## WORK INSTRUCTION:
Give the records below again, exactly as they appear.

Data items
:::::
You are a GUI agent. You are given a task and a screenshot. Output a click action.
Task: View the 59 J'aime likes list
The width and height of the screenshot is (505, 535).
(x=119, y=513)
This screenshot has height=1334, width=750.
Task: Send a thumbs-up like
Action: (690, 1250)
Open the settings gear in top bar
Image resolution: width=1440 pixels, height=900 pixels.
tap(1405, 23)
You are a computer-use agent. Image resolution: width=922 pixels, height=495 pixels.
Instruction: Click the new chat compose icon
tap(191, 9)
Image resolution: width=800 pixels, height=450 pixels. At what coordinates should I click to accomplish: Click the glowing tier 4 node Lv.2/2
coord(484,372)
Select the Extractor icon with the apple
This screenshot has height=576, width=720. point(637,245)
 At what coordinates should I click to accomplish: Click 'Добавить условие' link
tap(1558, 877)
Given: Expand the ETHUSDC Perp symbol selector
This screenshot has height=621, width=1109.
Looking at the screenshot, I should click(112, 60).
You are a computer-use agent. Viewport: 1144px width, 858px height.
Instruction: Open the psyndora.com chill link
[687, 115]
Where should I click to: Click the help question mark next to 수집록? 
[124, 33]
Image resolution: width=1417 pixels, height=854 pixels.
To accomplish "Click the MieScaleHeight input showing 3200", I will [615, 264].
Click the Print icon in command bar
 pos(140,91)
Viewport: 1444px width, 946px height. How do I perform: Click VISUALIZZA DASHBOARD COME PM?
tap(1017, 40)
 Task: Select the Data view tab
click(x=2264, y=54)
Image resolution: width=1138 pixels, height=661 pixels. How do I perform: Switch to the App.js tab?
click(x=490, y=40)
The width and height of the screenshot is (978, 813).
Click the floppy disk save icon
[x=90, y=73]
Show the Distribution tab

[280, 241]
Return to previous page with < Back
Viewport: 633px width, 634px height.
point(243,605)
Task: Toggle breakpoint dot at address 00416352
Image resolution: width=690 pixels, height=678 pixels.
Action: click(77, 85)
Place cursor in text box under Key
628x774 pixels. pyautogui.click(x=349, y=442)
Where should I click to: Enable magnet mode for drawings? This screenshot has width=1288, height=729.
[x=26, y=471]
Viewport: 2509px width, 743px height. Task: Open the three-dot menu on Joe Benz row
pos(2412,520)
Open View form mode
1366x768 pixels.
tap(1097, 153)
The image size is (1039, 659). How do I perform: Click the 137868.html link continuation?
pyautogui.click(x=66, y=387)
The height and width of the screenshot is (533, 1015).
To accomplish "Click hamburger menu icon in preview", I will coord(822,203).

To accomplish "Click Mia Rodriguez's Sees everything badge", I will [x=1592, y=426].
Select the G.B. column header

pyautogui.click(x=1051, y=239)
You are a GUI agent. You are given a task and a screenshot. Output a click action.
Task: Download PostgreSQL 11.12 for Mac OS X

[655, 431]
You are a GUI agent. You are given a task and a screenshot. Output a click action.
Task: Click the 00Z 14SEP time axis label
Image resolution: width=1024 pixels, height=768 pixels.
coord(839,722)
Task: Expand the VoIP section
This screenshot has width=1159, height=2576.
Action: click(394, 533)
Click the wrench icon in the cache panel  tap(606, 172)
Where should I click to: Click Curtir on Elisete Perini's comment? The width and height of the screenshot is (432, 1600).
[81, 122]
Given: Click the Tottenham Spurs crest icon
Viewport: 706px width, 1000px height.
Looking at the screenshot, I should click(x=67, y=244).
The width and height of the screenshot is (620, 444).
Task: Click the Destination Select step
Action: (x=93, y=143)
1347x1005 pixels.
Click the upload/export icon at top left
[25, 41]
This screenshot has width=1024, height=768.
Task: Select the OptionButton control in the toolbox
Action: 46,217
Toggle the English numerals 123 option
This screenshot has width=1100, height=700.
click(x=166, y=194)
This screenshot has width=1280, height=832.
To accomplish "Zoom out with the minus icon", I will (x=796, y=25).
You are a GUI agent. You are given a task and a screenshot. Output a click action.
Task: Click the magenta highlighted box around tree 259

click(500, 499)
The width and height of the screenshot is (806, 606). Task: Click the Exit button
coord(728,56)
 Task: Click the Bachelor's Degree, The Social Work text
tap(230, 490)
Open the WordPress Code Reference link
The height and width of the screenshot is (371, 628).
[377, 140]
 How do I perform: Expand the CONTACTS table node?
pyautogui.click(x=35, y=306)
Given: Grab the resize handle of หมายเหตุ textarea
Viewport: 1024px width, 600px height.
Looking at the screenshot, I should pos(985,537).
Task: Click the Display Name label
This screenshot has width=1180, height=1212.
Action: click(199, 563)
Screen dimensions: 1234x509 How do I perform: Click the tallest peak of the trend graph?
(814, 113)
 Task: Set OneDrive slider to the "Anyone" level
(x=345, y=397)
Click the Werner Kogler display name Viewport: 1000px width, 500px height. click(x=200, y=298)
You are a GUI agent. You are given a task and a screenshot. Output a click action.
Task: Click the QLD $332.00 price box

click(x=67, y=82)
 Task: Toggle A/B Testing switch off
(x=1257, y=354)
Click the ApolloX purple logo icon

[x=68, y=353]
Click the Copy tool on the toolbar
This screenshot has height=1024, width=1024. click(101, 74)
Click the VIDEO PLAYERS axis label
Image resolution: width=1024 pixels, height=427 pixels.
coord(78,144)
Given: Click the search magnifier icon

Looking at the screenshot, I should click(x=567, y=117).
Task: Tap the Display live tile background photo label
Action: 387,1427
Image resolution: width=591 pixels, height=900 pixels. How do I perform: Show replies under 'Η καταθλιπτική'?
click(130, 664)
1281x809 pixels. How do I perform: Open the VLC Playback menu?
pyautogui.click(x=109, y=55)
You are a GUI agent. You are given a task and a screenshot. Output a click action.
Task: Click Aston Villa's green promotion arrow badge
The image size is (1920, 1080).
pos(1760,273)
:::::
## TASK RESPONSE:
You are a GUI agent. You are given a task and a screenshot. Output a click action.
Task: View the 59 J'aime likes list
The width and height of the screenshot is (505, 535).
(x=119, y=513)
This screenshot has height=1334, width=750.
Task: Send a thumbs-up like
Action: (690, 1250)
Open the settings gear in top bar
Image resolution: width=1440 pixels, height=900 pixels.
tap(1405, 23)
You are a computer-use agent. Image resolution: width=922 pixels, height=495 pixels.
Instruction: Click the new chat compose icon
tap(191, 9)
Image resolution: width=800 pixels, height=450 pixels. At what coordinates should I click to accomplish: Click the glowing tier 4 node Lv.2/2
coord(484,372)
Select the Extractor icon with the apple
This screenshot has height=576, width=720. point(637,245)
 At what coordinates should I click to accomplish: Click 'Добавить условие' link
tap(1558, 877)
Given: Expand the ETHUSDC Perp symbol selector
This screenshot has height=621, width=1109.
Looking at the screenshot, I should click(112, 60).
You are a computer-use agent. Viewport: 1144px width, 858px height.
Instruction: Open the psyndora.com chill link
[687, 115]
Where should I click to: Click the help question mark next to 수집록? 
[124, 33]
Image resolution: width=1417 pixels, height=854 pixels.
To accomplish "Click the MieScaleHeight input showing 3200", I will [615, 264].
Click the Print icon in command bar
 pos(140,91)
Viewport: 1444px width, 946px height. How do I perform: Click VISUALIZZA DASHBOARD COME PM?
tap(1017, 40)
 Task: Select the Data view tab
click(x=2264, y=54)
Image resolution: width=1138 pixels, height=661 pixels. How do I perform: Switch to the App.js tab?
click(x=490, y=40)
The width and height of the screenshot is (978, 813).
Click the floppy disk save icon
[x=90, y=73]
Show the Distribution tab

[280, 241]
Return to previous page with < Back
Viewport: 633px width, 634px height.
point(243,605)
Task: Toggle breakpoint dot at address 00416352
Image resolution: width=690 pixels, height=678 pixels.
Action: click(77, 85)
Place cursor in text box under Key
628x774 pixels. pyautogui.click(x=349, y=442)
Where should I click to: Enable magnet mode for drawings? This screenshot has width=1288, height=729.
[x=26, y=471]
Viewport: 2509px width, 743px height. Task: Open the three-dot menu on Joe Benz row
pos(2412,520)
Open View form mode
1366x768 pixels.
tap(1097, 153)
The image size is (1039, 659). How do I perform: Click the 137868.html link continuation?
pyautogui.click(x=66, y=387)
The height and width of the screenshot is (533, 1015).
To accomplish "Click hamburger menu icon in preview", I will coord(822,203).

To accomplish "Click Mia Rodriguez's Sees everything badge", I will [x=1592, y=426].
Select the G.B. column header

pyautogui.click(x=1051, y=239)
You are a GUI agent. You are given a task and a screenshot. Output a click action.
Task: Download PostgreSQL 11.12 for Mac OS X

[655, 431]
You are a GUI agent. You are given a task and a screenshot. Output a click action.
Task: Click the 00Z 14SEP time axis label
Image resolution: width=1024 pixels, height=768 pixels.
coord(839,722)
Task: Expand the VoIP section
This screenshot has width=1159, height=2576.
Action: click(394, 533)
Click the wrench icon in the cache panel  tap(606, 172)
Where should I click to: Click Curtir on Elisete Perini's comment? The width and height of the screenshot is (432, 1600).
[81, 122]
Given: Click the Tottenham Spurs crest icon
Viewport: 706px width, 1000px height.
Looking at the screenshot, I should click(x=67, y=244).
The width and height of the screenshot is (620, 444).
Task: Click the Destination Select step
Action: (x=93, y=143)
1347x1005 pixels.
Click the upload/export icon at top left
[25, 41]
This screenshot has width=1024, height=768.
Task: Select the OptionButton control in the toolbox
Action: 46,217
Toggle the English numerals 123 option
This screenshot has width=1100, height=700.
click(x=166, y=194)
This screenshot has width=1280, height=832.
To accomplish "Zoom out with the minus icon", I will (x=796, y=25).
You are a GUI agent. You are given a task and a screenshot. Output a click action.
Task: Click the magenta highlighted box around tree 259

click(500, 499)
The width and height of the screenshot is (806, 606). Task: Click the Exit button
coord(728,56)
 Task: Click the Bachelor's Degree, The Social Work text
tap(230, 490)
Open the WordPress Code Reference link
The height and width of the screenshot is (371, 628).
[377, 140]
 How do I perform: Expand the CONTACTS table node?
pyautogui.click(x=35, y=306)
Given: Grab the resize handle of หมายเหตุ textarea
Viewport: 1024px width, 600px height.
Looking at the screenshot, I should pos(985,537).
Task: Click the Display Name label
This screenshot has width=1180, height=1212.
Action: click(199, 563)
Screen dimensions: 1234x509 How do I perform: Click the tallest peak of the trend graph?
(814, 113)
 Task: Set OneDrive slider to the "Anyone" level
(x=345, y=397)
Click the Werner Kogler display name Viewport: 1000px width, 500px height. click(x=200, y=298)
You are a GUI agent. You are given a task and a screenshot. Output a click action.
Task: Click the QLD $332.00 price box

click(x=67, y=82)
 Task: Toggle A/B Testing switch off
(x=1257, y=354)
Click the ApolloX purple logo icon

[x=68, y=353]
Click the Copy tool on the toolbar
This screenshot has height=1024, width=1024. click(101, 74)
Click the VIDEO PLAYERS axis label
Image resolution: width=1024 pixels, height=427 pixels.
coord(78,144)
Given: Click the search magnifier icon

Looking at the screenshot, I should click(x=567, y=117).
Task: Tap the Display live tile background photo label
Action: 387,1427
Image resolution: width=591 pixels, height=900 pixels. How do I perform: Show replies under 'Η καταθλιπτική'?
click(130, 664)
1281x809 pixels. How do I perform: Open the VLC Playback menu?
pyautogui.click(x=109, y=55)
You are a GUI agent. You are given a task and a screenshot. Output a click action.
Task: Click Aston Villa's green promotion arrow badge
The image size is (1920, 1080).
pos(1760,273)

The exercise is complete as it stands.